LaoHuGong: The Practice of Shamanic Tiger Qigong
Some have asked: Why the tiger?
I practice LaoHuGong (Shamanic Tiger qigong), a movement practice for raising bodily qi centered on the lower dantien as taught by Master Zhongxian Wu.
LaoHuGong is an at-least-once-daily practice for me, in combination with zazen (sitting meditation), kinhin (walking meditation), and chanting, creating a continuum of stillness, motion, expression, and action.
Soto-style kinhin is that super slow one-breath-per-step walking. LaoHu takes the stillness-in-motion even further.
I didn’t have the category of “qigong” in my reality until I was like 25 years old. It simply wasn’t part of the universe. And yet, when I learned the category, the first time I began to move like that, it was like learning the Earth was a place with a name, not just the ground.
LaoHuGong is important to a few Soto Zen-trained people I know. You’ve heard of “just sitting”? That’s us. You might wonder, what is the affinity with these movements?

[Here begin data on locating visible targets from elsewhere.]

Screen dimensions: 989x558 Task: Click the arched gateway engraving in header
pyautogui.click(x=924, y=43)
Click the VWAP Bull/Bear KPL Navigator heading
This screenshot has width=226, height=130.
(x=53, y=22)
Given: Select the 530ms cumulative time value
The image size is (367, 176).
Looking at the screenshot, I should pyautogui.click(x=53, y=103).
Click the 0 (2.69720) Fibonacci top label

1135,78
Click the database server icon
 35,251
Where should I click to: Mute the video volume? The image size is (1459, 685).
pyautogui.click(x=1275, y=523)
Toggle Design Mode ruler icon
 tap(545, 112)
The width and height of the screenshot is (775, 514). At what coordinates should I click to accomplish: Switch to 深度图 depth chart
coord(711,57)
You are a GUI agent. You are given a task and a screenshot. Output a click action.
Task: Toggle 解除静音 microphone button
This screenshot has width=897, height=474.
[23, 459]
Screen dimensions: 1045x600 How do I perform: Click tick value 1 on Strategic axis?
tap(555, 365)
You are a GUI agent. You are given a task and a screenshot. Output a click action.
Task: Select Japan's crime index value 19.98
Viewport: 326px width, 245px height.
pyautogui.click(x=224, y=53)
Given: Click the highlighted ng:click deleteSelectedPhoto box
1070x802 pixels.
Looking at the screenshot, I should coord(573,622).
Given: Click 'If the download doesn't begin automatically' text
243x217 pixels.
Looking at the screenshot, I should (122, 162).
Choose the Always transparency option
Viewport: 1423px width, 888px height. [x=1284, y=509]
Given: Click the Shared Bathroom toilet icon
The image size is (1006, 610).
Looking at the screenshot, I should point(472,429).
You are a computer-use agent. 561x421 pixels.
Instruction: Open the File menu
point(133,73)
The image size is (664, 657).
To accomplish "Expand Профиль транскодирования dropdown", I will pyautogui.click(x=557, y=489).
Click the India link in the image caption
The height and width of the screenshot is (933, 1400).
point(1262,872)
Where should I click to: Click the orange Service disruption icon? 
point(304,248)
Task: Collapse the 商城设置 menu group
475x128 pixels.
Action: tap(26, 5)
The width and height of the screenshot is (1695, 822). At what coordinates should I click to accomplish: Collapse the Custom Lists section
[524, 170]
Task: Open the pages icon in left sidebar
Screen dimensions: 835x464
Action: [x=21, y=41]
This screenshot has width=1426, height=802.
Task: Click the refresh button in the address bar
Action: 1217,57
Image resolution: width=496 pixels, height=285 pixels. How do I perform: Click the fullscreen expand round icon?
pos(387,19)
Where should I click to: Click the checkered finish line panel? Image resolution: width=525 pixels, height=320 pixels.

Is it despite all the sitting, or because of it?
There are always many factors that drive one to one’s home practice. So many that it’s senseless to call any one practice “best.”
But “schools” form when enough people are coming from similar-enough places that they begin to make sense to each other.
Shikantaza (“just sitting”) is not self-denying or body-denying. Hardly. It is nonthinking, only being the body sitting and breathing.
Those of us drawn to these instructions are still adjusting to being in THIS form, for the time being. We may have ALWAYS known it wasn’t “me.”
There is an uncanniness to this experience that I, at least, have always felt. “This” isn’t “me” from the absolute frame, but it certainly SEEMS like it from the relative frame.
Conceptual discomfort with that disconnect came later; first was just a clear FEELING of discomfort.
Zazen is simultaneously the exploration AND resolution of this discomfort.
The paring down of any experience other than the fundamental one: of being empty of discrete self-nature, just a conduit of universal exchange of qi.
Tiger and cave. Emerging and returning.
Stillness and motion interpenetrate each other. As the body moves, the world compensates. Equal and opposite. The terms cancel out.
Shikantaza and LaoHuGong correspond according to this principle.
In combining these practices, we accommodate relative body and absolute Body.
I also do sitting meditation directly after raising energy through movement practice (whenever I can). This has created an association between zazen and this high-energy state that is durable and co-arising.